YOUR GOAL
Please render every line of the rows below as a numbered list, skipping blank lines and leaving out the pictures.

***** SUPPLIED DATA

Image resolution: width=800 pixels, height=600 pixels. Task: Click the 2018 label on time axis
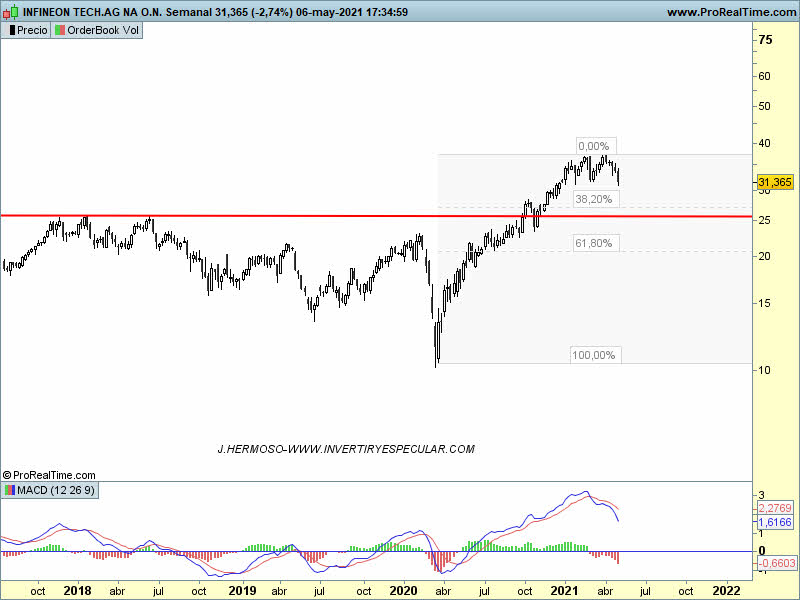point(77,590)
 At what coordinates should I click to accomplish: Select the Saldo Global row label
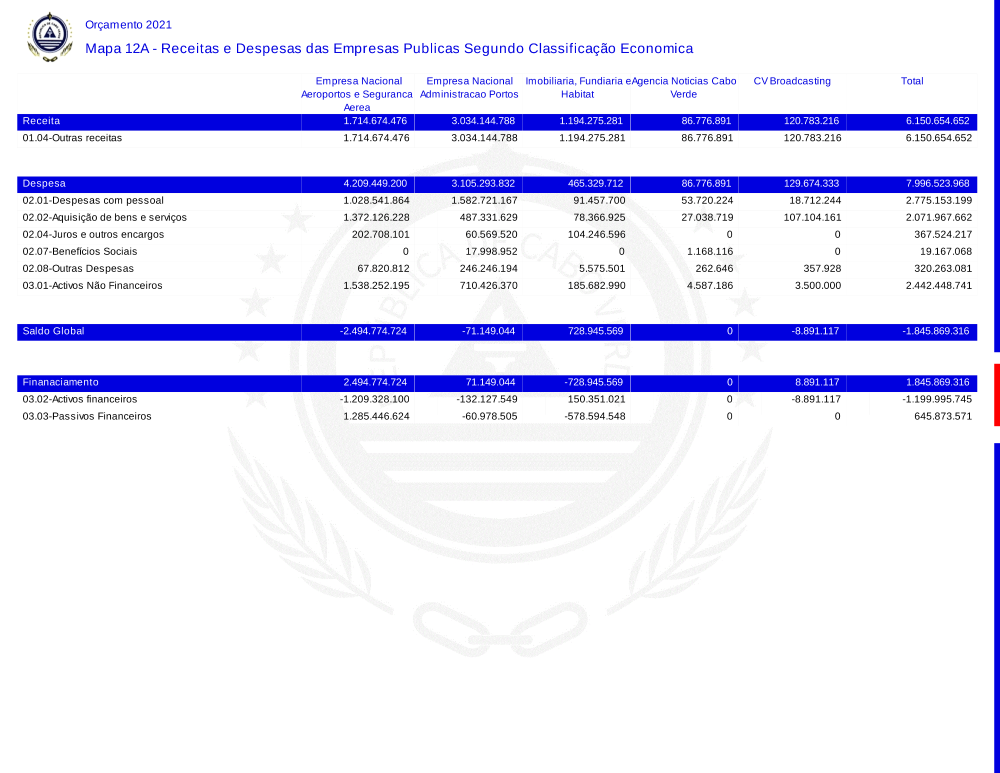[53, 331]
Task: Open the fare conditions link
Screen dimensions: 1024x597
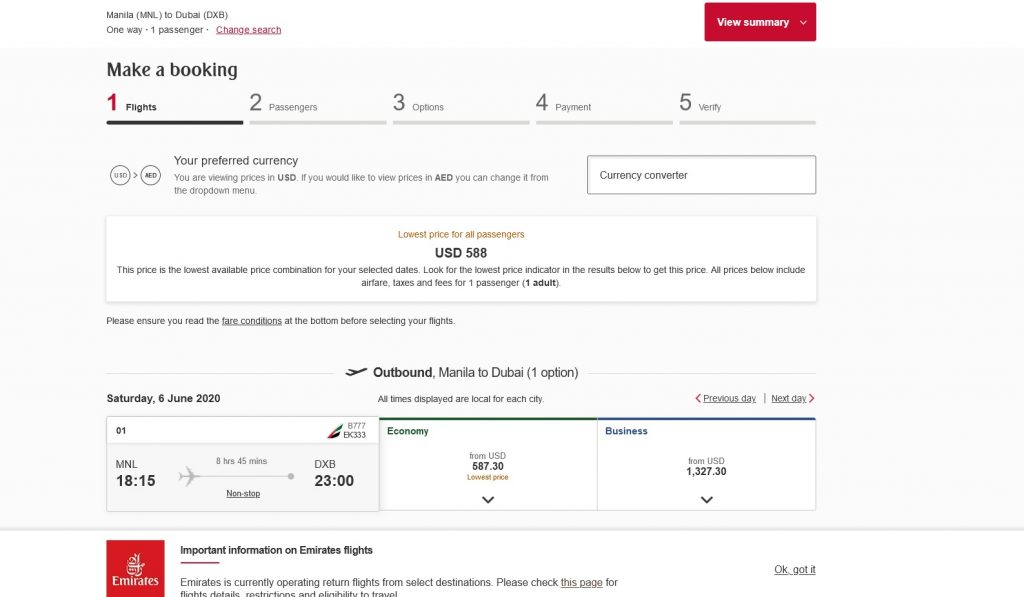Action: tap(251, 321)
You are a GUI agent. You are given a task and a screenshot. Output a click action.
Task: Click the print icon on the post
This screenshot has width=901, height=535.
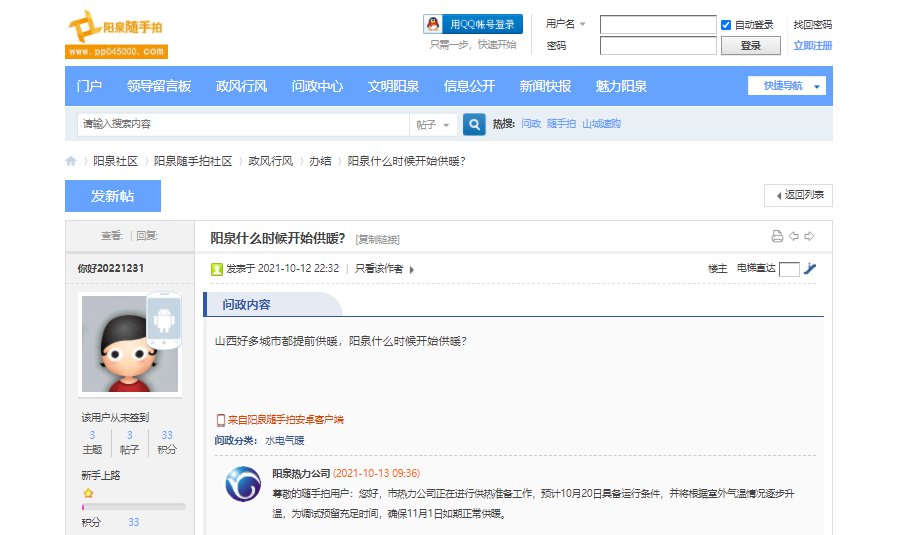tap(777, 237)
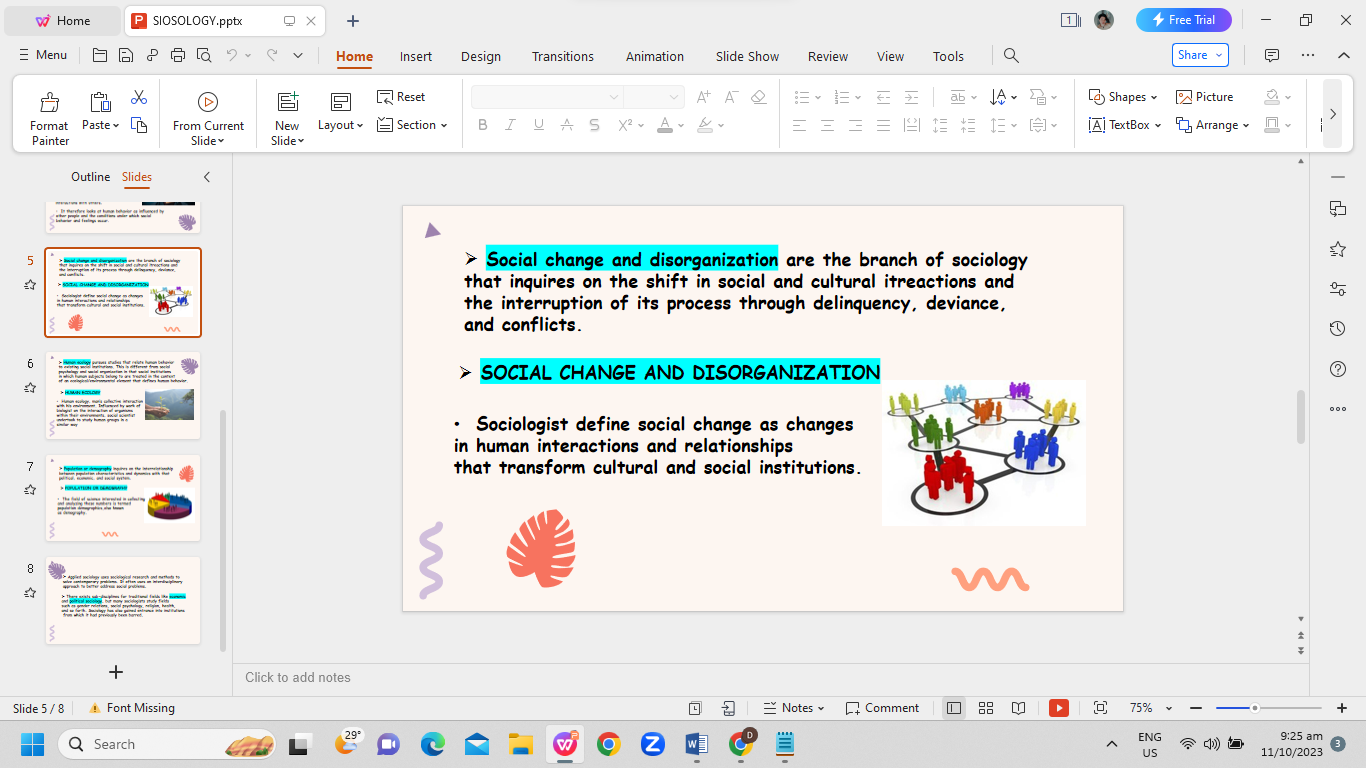
Task: Click the Free Trial button
Action: click(x=1183, y=20)
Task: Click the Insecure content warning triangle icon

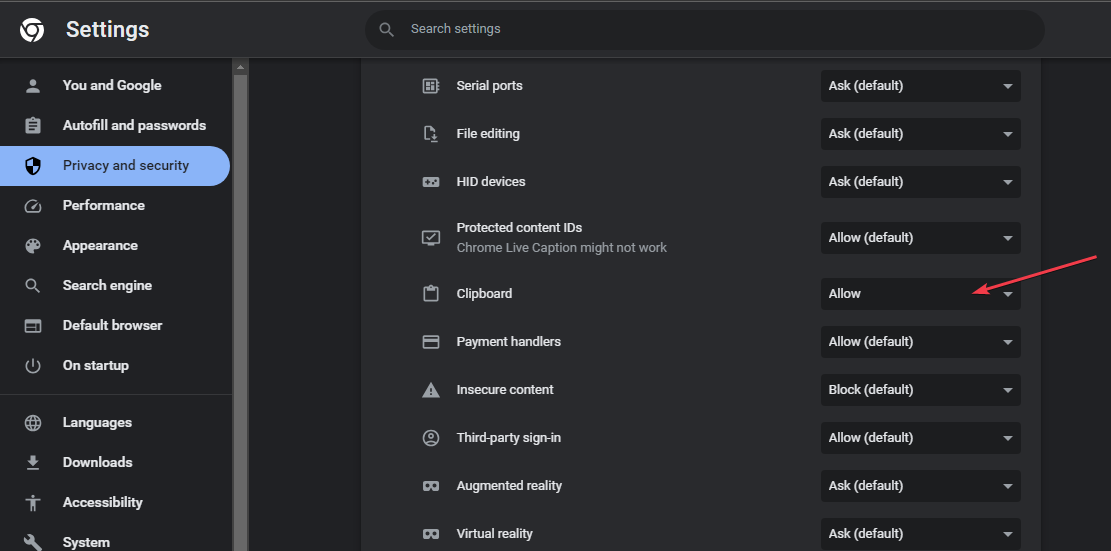Action: (x=431, y=390)
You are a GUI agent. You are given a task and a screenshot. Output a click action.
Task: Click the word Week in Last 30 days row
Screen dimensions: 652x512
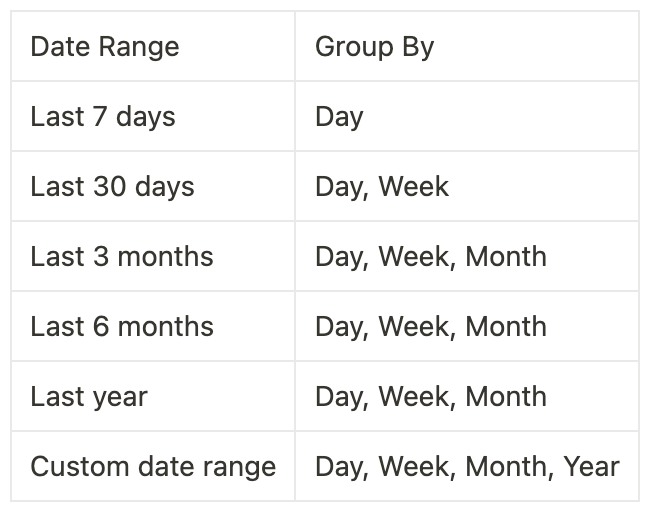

**********

THE RESULT
1. Image resolution: width=800 pixels, height=600 pixels. Task: Click the 2018 label on time axis
2. point(77,590)
3.  At what coordinates should I click to accomplish: Select the Saldo Global row label
4. [53, 331]
5. Task: Open the fare conditions link
6. Screen dimensions: 1024x597
7. Action: tap(251, 321)
8. You are a GUI agent. You are given a task and a screenshot. Output a click action.
9. Task: Click the print icon on the post
10. This screenshot has width=901, height=535.
11. tap(777, 237)
12. Task: Click the Free Trial button
13. Action: click(x=1183, y=20)
14. Task: Click the Insecure content warning triangle icon
15. Action: (x=431, y=390)
16. You are a GUI agent. You are given a task and a screenshot. Output a click action.
17. Task: Click the word Week in Last 30 days row
18. Screen dimensions: 652x512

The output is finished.